Exercise description:
Take each line below that has "computer" and copy it.

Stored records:
________________________________________
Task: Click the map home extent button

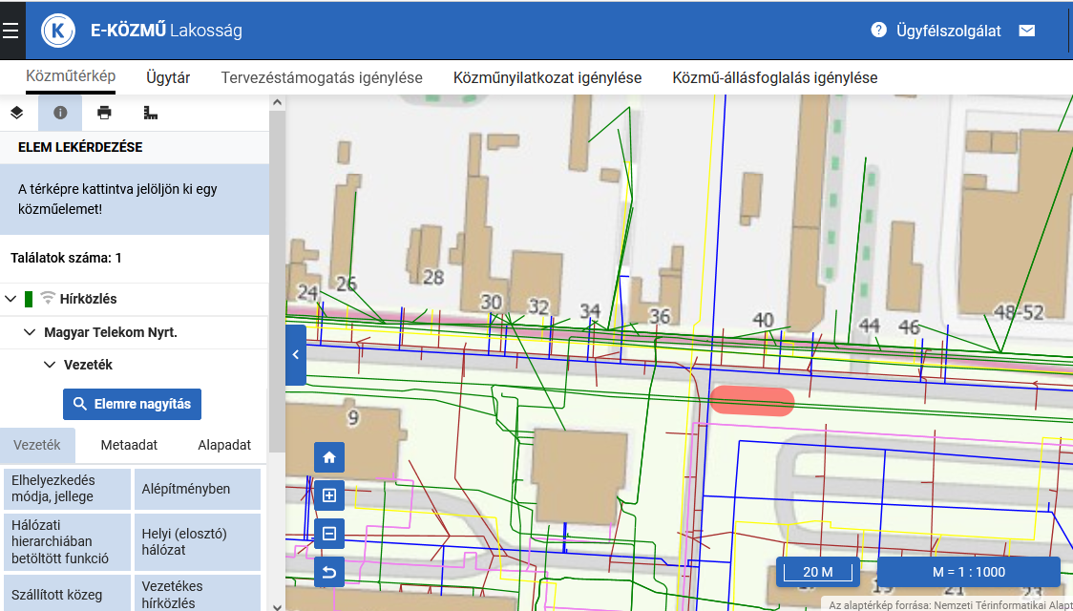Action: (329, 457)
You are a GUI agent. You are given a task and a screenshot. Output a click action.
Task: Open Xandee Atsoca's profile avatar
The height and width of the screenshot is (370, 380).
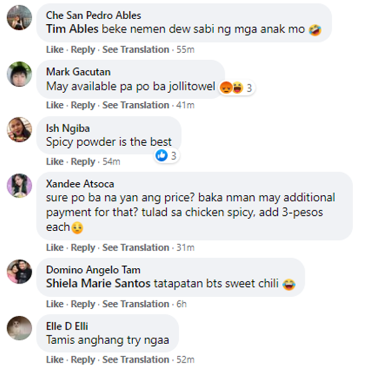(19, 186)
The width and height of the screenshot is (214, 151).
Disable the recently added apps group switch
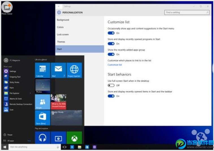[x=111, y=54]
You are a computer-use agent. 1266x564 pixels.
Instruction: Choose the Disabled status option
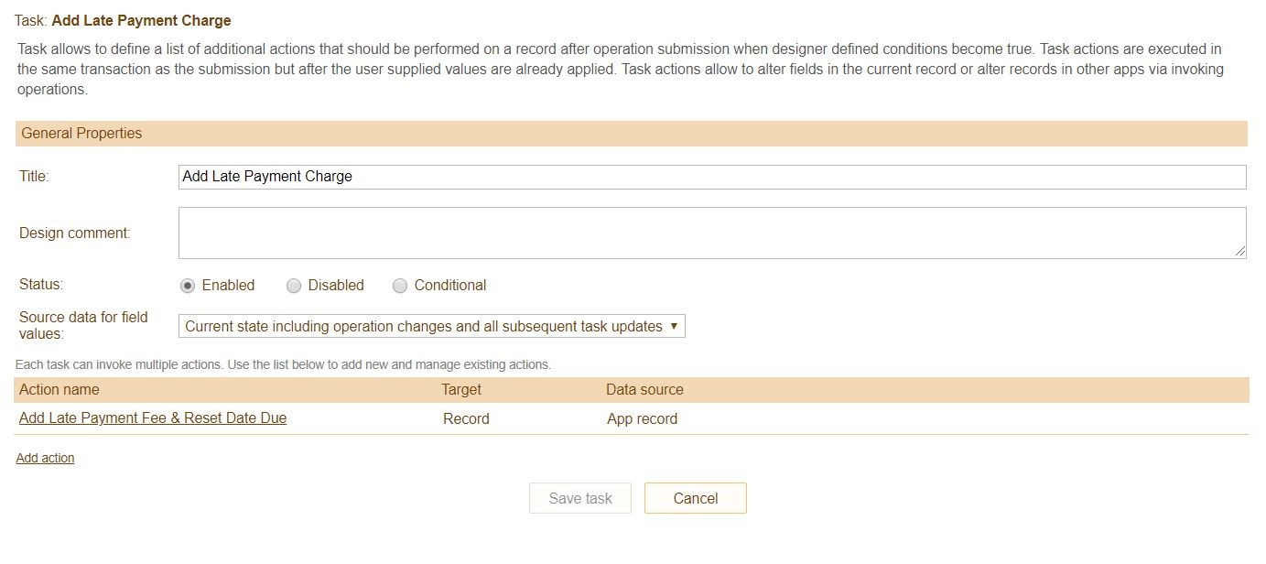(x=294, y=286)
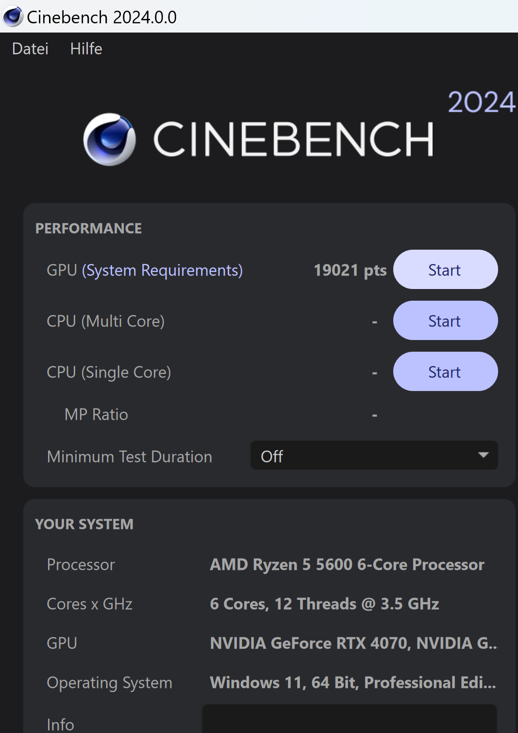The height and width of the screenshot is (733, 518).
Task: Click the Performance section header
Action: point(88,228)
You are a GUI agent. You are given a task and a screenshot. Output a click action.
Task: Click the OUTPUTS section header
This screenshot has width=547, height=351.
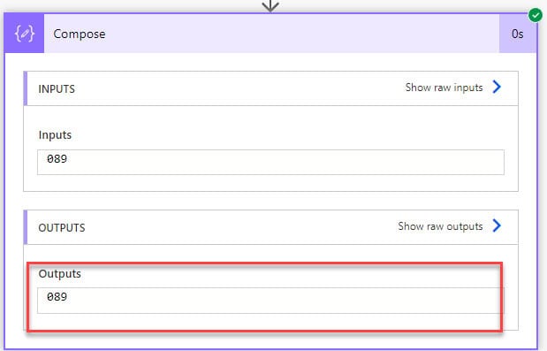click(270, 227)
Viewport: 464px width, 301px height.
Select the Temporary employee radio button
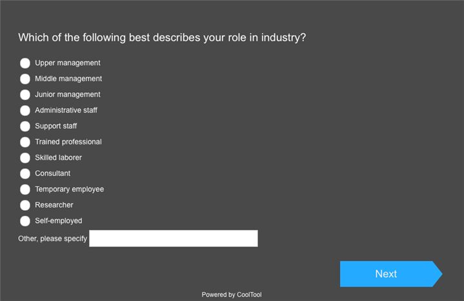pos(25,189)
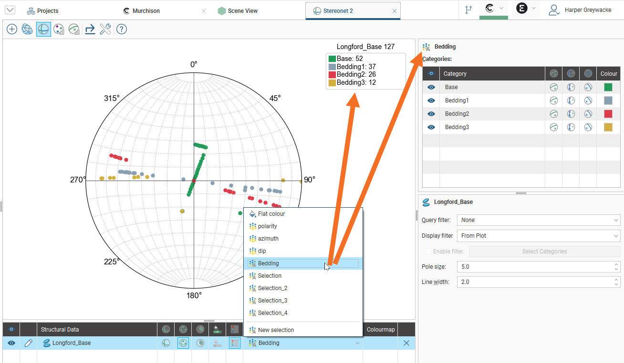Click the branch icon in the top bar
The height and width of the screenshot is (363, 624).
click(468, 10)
________________________________________
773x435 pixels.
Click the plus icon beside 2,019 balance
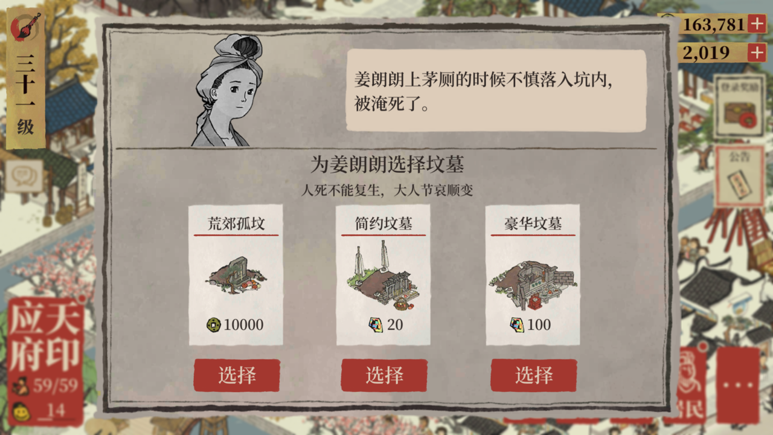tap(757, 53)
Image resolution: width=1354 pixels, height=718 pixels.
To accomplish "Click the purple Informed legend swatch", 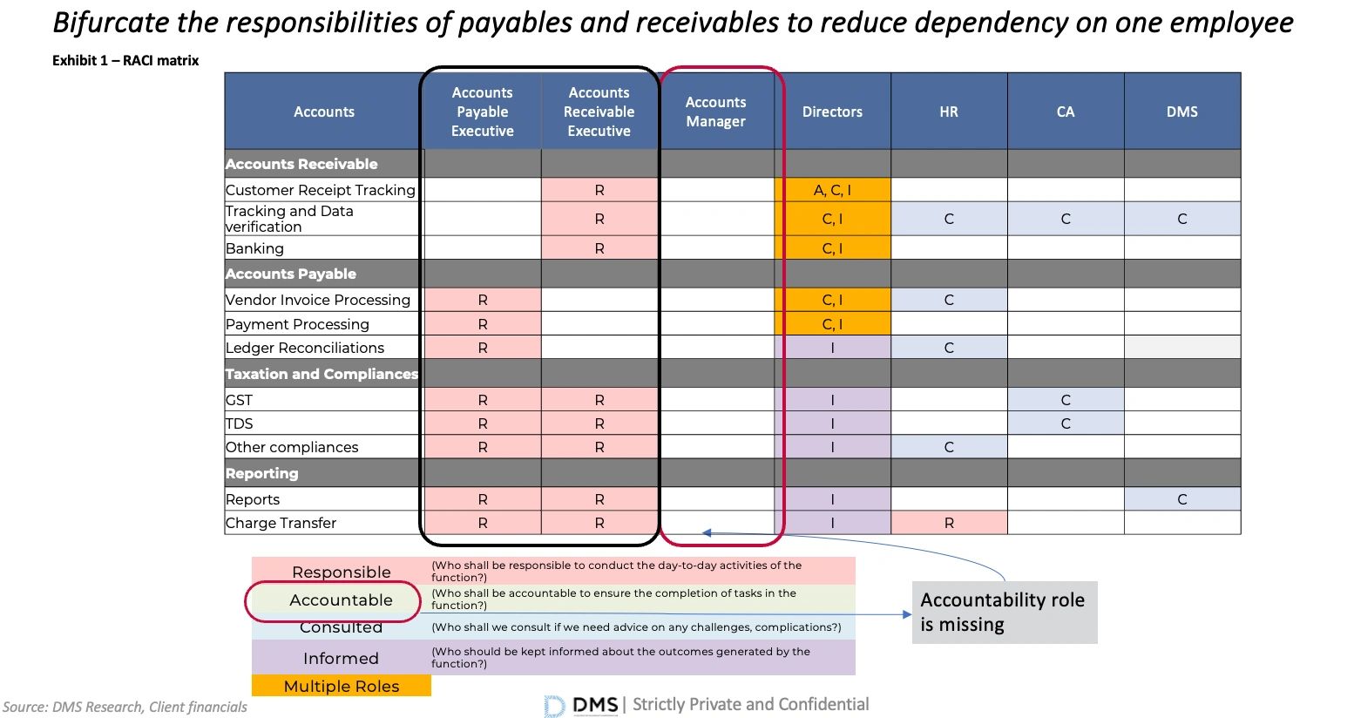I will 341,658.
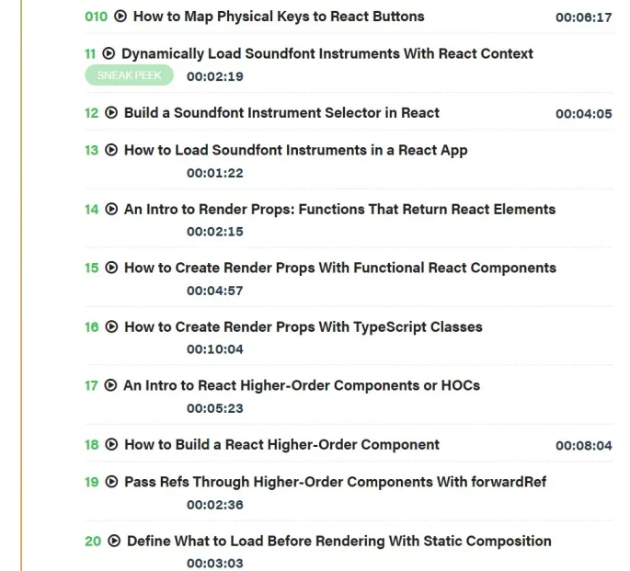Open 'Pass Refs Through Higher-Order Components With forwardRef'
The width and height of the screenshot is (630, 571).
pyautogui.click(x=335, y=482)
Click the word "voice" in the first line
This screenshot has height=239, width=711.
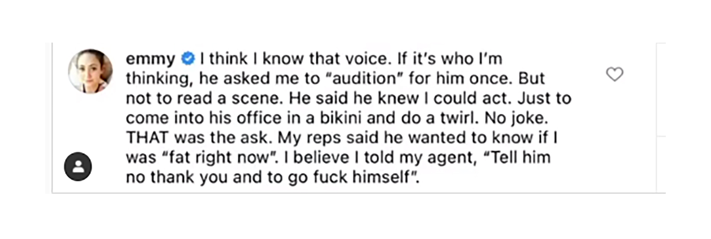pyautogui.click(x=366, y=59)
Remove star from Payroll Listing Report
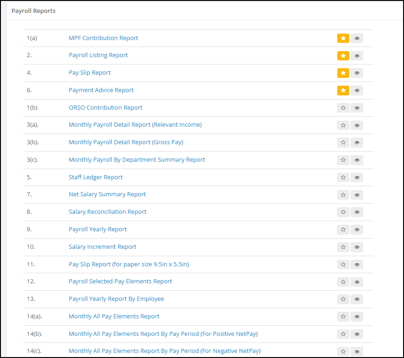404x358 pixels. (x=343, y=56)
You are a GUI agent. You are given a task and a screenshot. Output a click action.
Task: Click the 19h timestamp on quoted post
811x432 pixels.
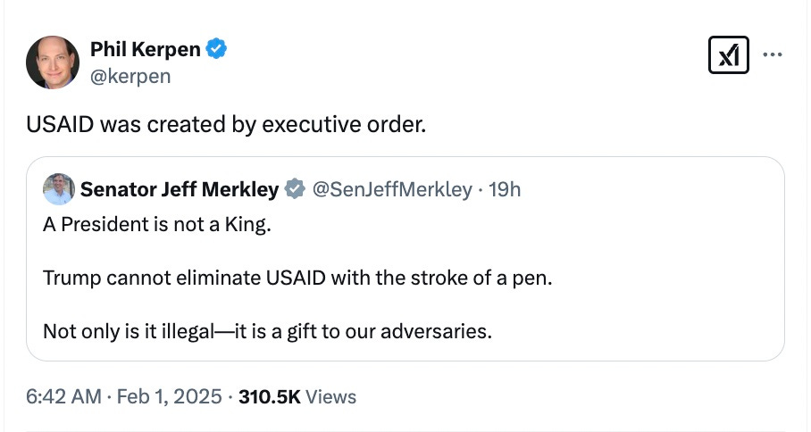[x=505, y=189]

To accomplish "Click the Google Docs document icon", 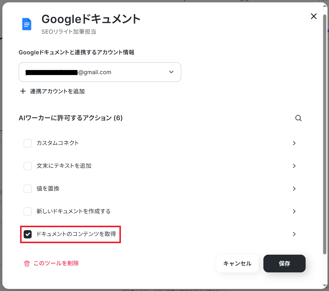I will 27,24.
________________________________________
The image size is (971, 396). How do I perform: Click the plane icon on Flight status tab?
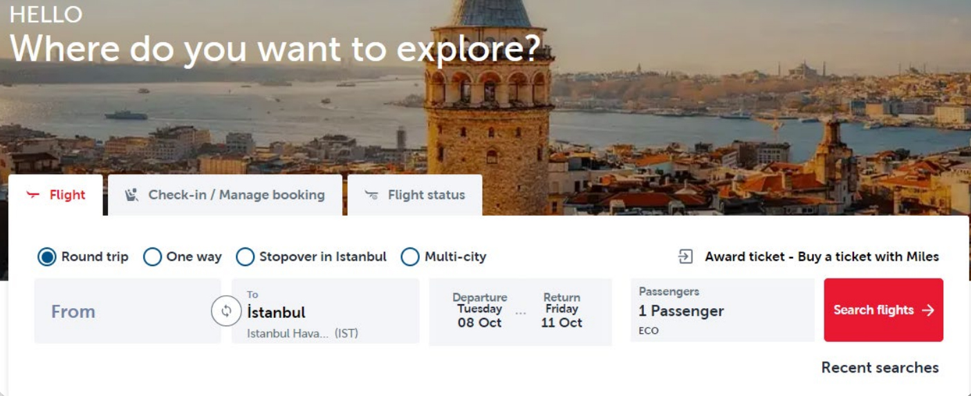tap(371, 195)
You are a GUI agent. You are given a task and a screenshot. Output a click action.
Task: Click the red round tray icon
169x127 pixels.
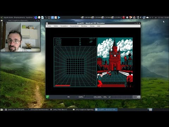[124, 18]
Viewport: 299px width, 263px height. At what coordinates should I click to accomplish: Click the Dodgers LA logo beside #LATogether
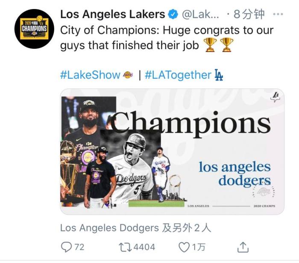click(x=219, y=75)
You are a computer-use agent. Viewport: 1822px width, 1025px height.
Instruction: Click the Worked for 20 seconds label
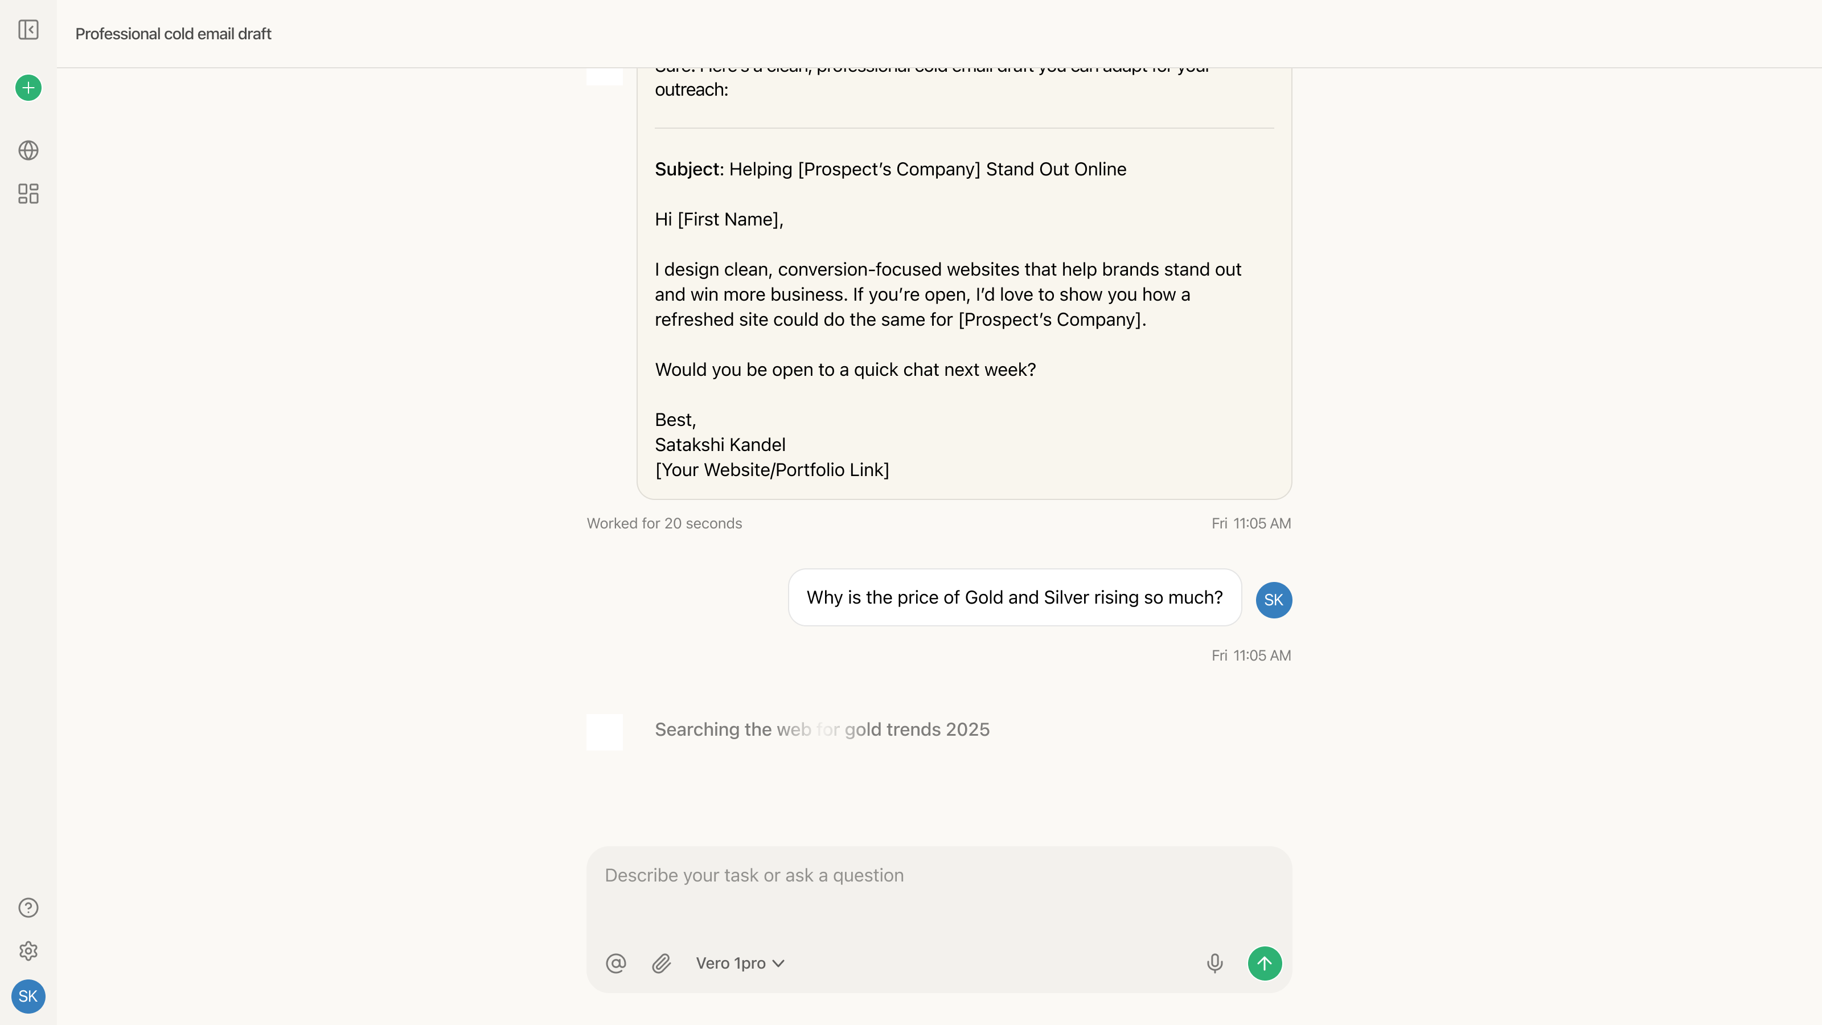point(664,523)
________________________________________
Completed exercise:
You are a computer-use agent. 1266x564 pixels.
You are a computer-use agent. Viewport: 1822px width, 1025px height.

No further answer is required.